История мешала людей как карты в колоде. И их объединяла не кровь происхождения, а пролитая кровь.
   
Высота в 2352 м, иначе называемая Гуниб остальному миру известна мало, но география всегда определяет политику. На картах Дагестана, тех, где есть ещё Грозненская область, под Хунзахом стоит будто печать буква <Ф>, часть надписи <РСФСР>.    
От границы Дагестана до Грозного - тридцать километров, до Гуниба - сто двадцать - сто тридцать. География живёт рядом с историей, но, говоря о старых и новых руслах, обезвоживании и паводках география не описывает реки крови, а именно пролитая кровь всегда подкрашивает историю. История навсегда обручена с политикой.    
Они живут неравным браком, насильственным, но прочным.
Ничего в этой истории не похоже ни на какой иной исторический период.
Похожи только человеческие чувства. Фраза <Курить в секрете запрещалось, но секрет этот был почти не секрет, а скорее передовой караул, который высылался затем, чтобы горцы не могли незаметно подвезти, как они это делали прежде, орудие, и стрелять по укреплению> может описывать любую из кавказских войн.
Похоже только это.    
Похожи только некоторые слова, потому что есть у Толстого и милиционеры, которые ловят сбежавшего Хаджи-Мурата и тыкают кинжалами и шашками в его уже мёртвое тело.
Сходство географии не так важно, как сходство человеческих переживаний.    
Мать плачет о сыне одинаково солёными слезами, будь он замучен в плену или раздавлен русским танком. Мёртвые старухи видят одинаковое небо одинаковыми пустыми глазами - косоварские и сербские, чеченские и курдские, они видят одно и тоже небо, мало похожее на небо Аустерлица.    
И дом горит одинаково, какая бы бомба в него не попала, американская или русская.    
Убитые дети теряют национальность.
Участники этнической войны слишком быстро становятся неотличимы, деление на правых и виноватых исчезает.

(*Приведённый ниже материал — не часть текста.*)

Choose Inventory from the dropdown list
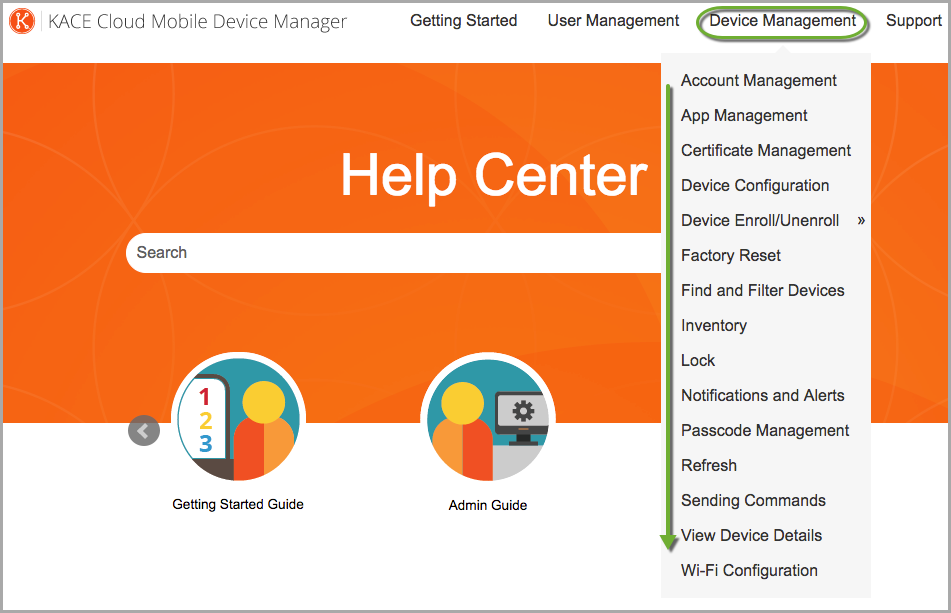The height and width of the screenshot is (613, 951). [x=713, y=326]
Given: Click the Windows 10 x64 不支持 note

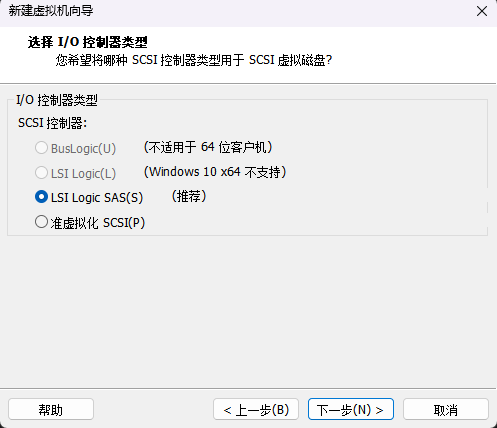Looking at the screenshot, I should click(215, 172).
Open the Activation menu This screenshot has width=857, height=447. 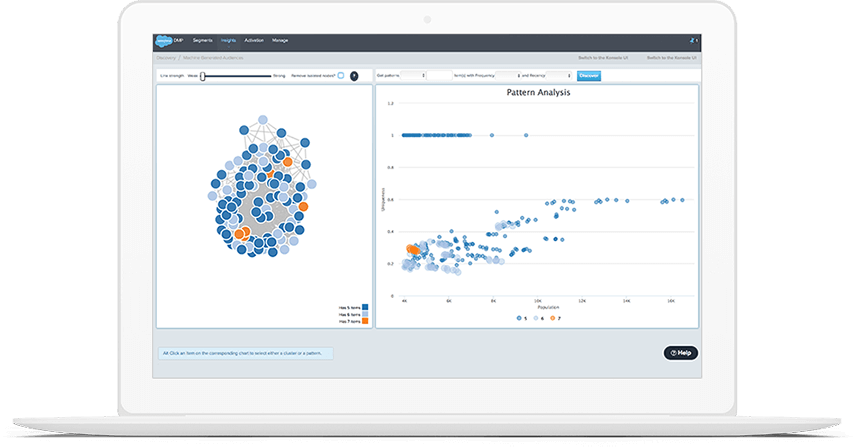pyautogui.click(x=254, y=41)
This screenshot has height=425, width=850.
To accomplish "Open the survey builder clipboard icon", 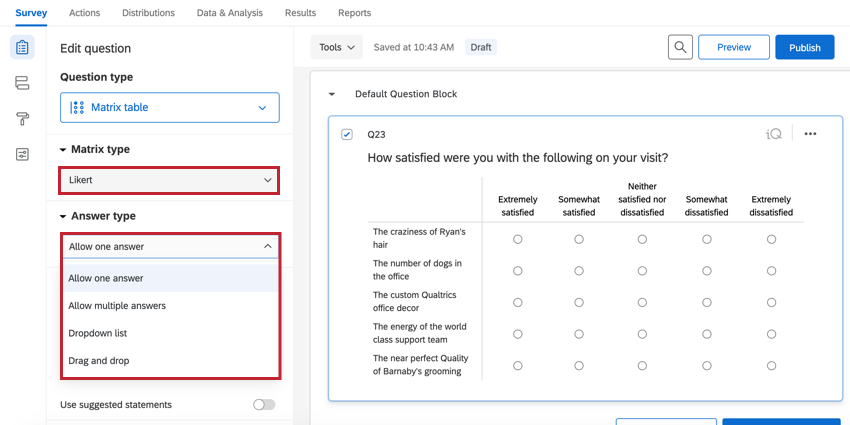I will click(22, 48).
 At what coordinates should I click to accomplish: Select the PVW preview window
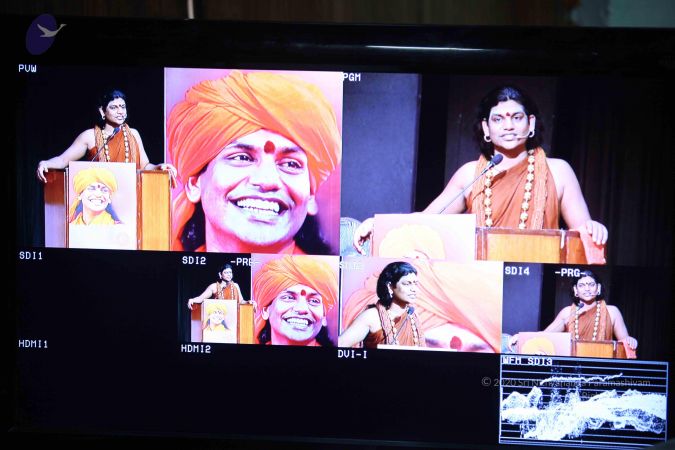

В этом бессмысленность и ужас войны, и в том, что всё в ней делают одни и те же хорошие люди, на время думая о других людях как о крысах и ядовитых пауках.
3
   
Теперь надо сказать о том, что происходило с Хаджи-Муратом, после того, как его бритая голова перестала хватать ртом воздух.
Отрезанную голову отправили наместнику Воронцову. Затем она попала в военно-медицинскую академию.    
Есть такой термин <краниологическая коллекция>. Это - собрание черепов. В нём жил Хаджи-Мурат без войны, в окружении таких же безглазых людей, лишённых туловищ.    
На его черепе уже были арабские и русские письмена, подтверждавшие происхождение. В год смерти Сталина, хотя эти события вряд ли связаны, его передали в Кунсткамеру. Там он лежит где-то рядом с черепом Миклухо-Маклая. Тому, правда, отрезали голову, вернее, отделили череп от скелета спустя много лет после смерти, согласно завещанию самого Миклухо-Маклая.    
И вряд ли кого удивляло это соседство.
   
Черепа тоже теряют свою национальность, и Хаджи-Мурату было всё равно.
<Больше он ничего уже не чувствовал>.
Потом эту голову лепили заново, заново создавая уши и губы. Это называется - реконструкция по Герасимову.
Хоронить этот череп трудно. Вообще формально трудно закопать в землю музейный экспонат. Непонятно также, где это сделать. Могила Хаджи-Мурата неизвестна. О ней спорят, как спорили греческие города о Гомере.    
Он действительно превратился в татарник, на котором есть розовый отсвет крови.